KPPN Watampone kembali menggelar Sosialisasi Peraturan Menteri Keuangan RI Nomor 183/PMK.05/2019 tentang Pengelolaan Rekening Pengeluaran Milik Kementerian Negara/Lembaga dan Percepatan Realisasi APBN secara daring (online) menggunakan aplikasi Zoom yang diikuti oleh 61 participants mitra kerja, Kamis (27/08/2020).
Kepala KPPN Watampone, Rintok Juhirman dalam kesempatan tersebut memberikan penekanan pentingnya kegiatan sosialisasi diadakan dalam rangka update regulasi baru yang perlu disampaikan kepada mitra kerja pengelola dana APBN. Selain itu, pada kesempatan tersebut juga disampaikan perlunya upaya bersama mitra kerja pengelola dan APBN di BOSOWA guna percepatan realisasi APBN pada triwulan III ini guna mendukung program Pemulihan Ekonomi Nasional (PEN) dengan tetap menjaga akuntabilitas.
Selanjutnya, Kepala Seksi PDMS, Rosdiana memaparkan terkait regulasi yang dikeluarkan oleh Menteri Keuangan guna percepatan realisasi APBN oleh Kementerian Negara/Lembaga. Melalui regulasi tersebut, KPPN membuka layanan penyampaian SPM melalui aplikasi eSPM mulai pukul 08.00 s.d. 17.00 waktu setempat.

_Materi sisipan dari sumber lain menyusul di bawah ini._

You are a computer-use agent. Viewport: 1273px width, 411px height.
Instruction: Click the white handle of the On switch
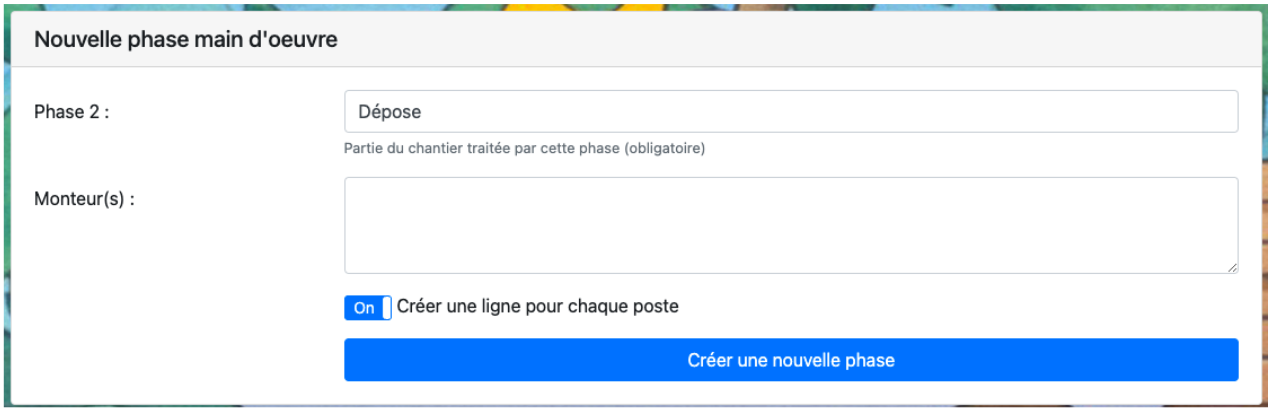tap(387, 308)
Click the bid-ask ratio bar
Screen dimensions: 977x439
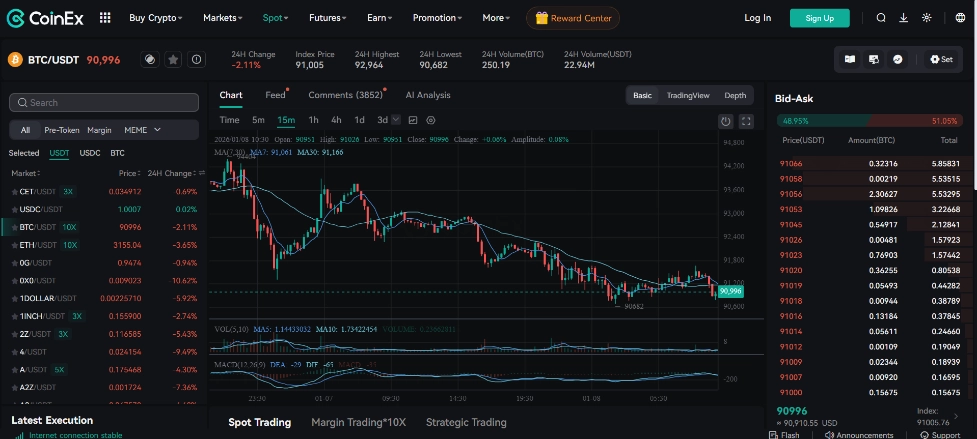(x=868, y=121)
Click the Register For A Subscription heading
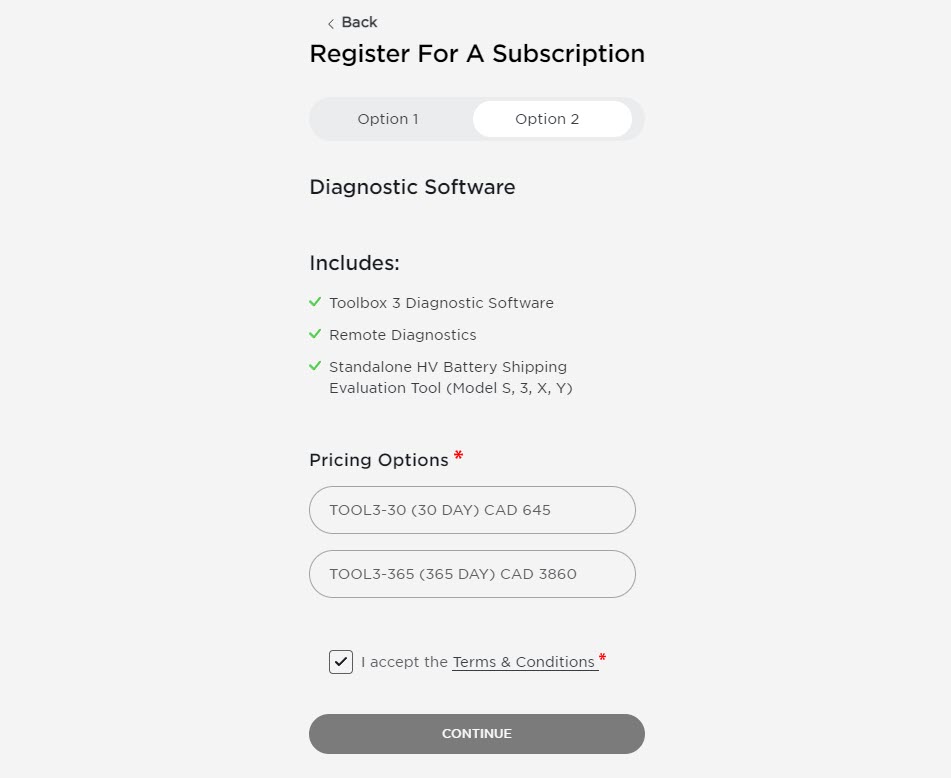This screenshot has height=778, width=951. click(477, 54)
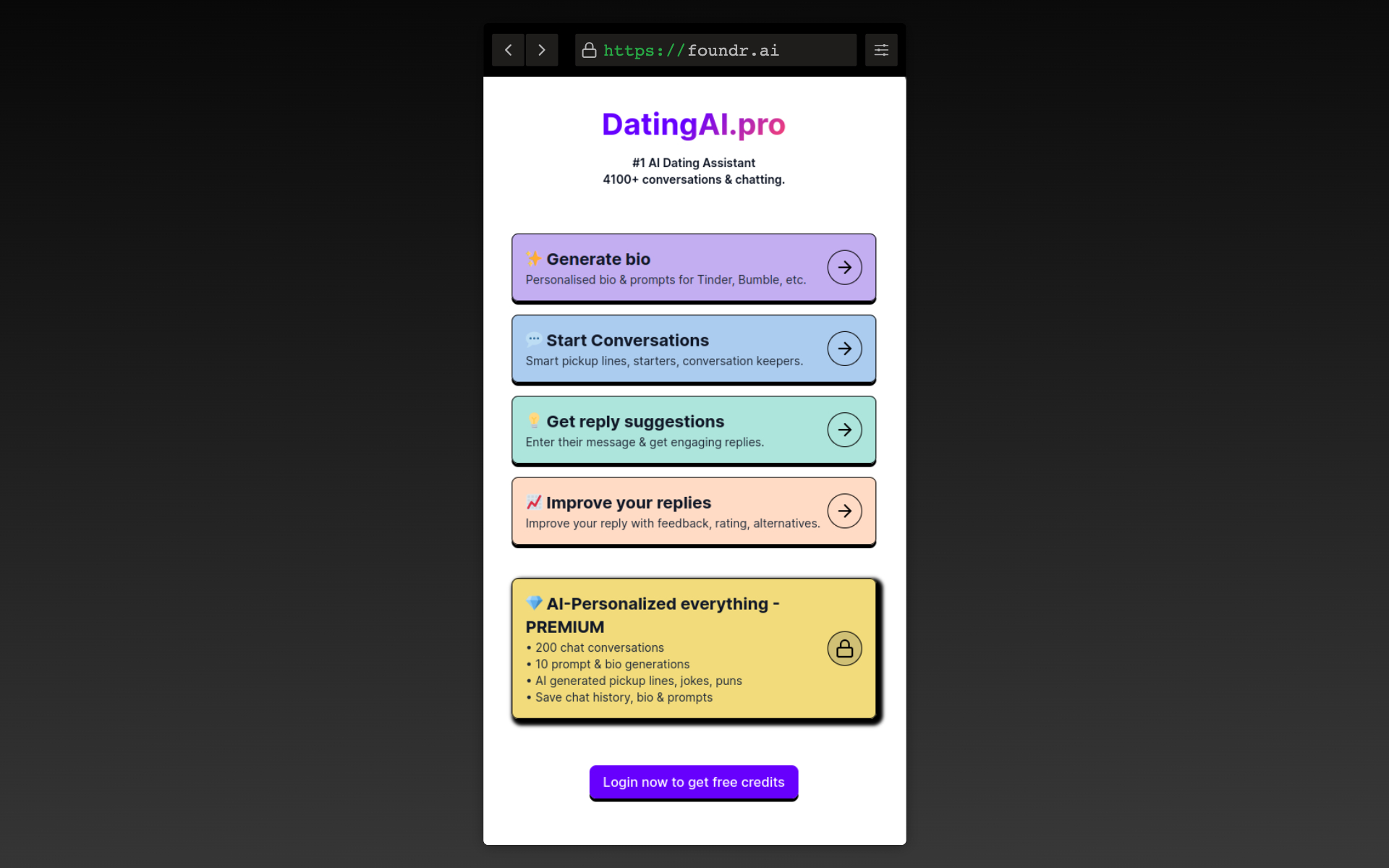Click the Generate bio arrow icon

click(x=843, y=267)
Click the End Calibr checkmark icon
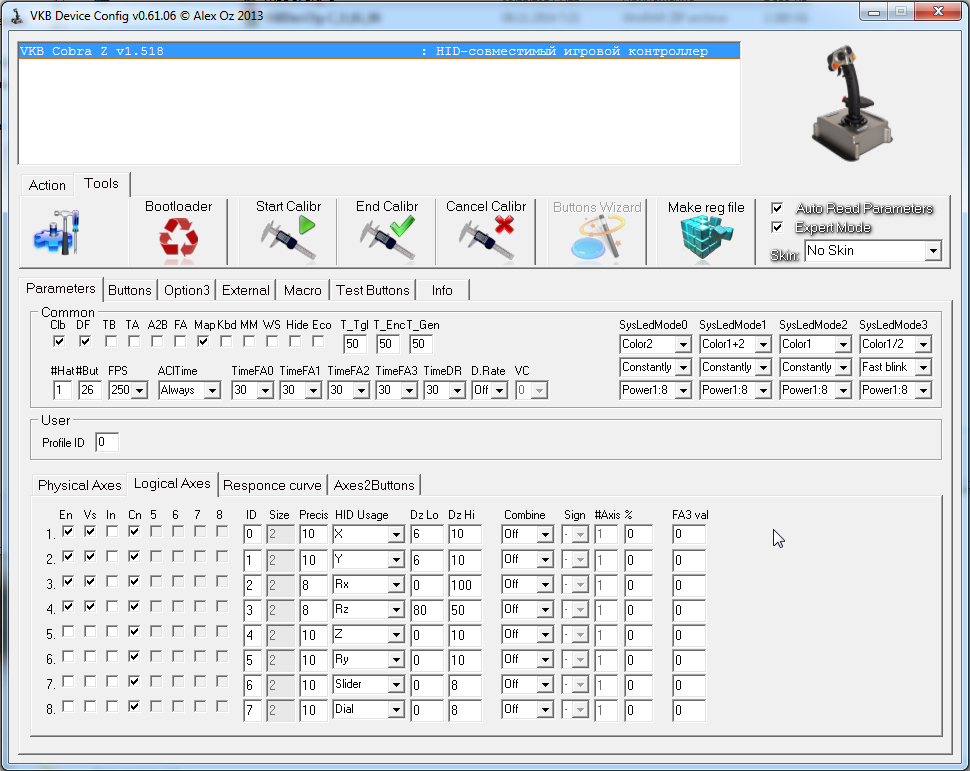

Selain itu, juga diatur adanya dispensasi pengajuan SPM tanpa mempersyaratkan Rencana Penarikan Dana (RPD) untuk SPM dengan jumlah tertentu sebagaimana diatur dalam PMK Nomor 197/PMK.05/2017.
Sementara itu, Kepala Seksi Bank, Ruswanto menyampaikan secara lebih detil terkait regulasi Peraturan Menteri Keuangan RI Nomor 183/PMK.05/2019 tentang Pengelolaan Rekening Pengeluaran Milik Kementerian Negara/Lembaga. Secara garis besar melalui regulasi tersebut sebagai upaya memodernisasi pelaksanaan anggaran melalui pengelolaan rekening pengeluaran berbasis virtual yang terkonsolidasi dan optimalisasi saldo rekening pengeluaran.
Diharapkan, melalui kegiatan sosialisasi secara daring tersebut mitra kerja KPPN Watampone dapat memahami adanya regulasi baru serta dapat melakukan percepatan realisasi APBN dengan tetap memperhatikan akuntabilitas untuk mewujudkan tata kelola pemerintahan yang baik (Good Governance).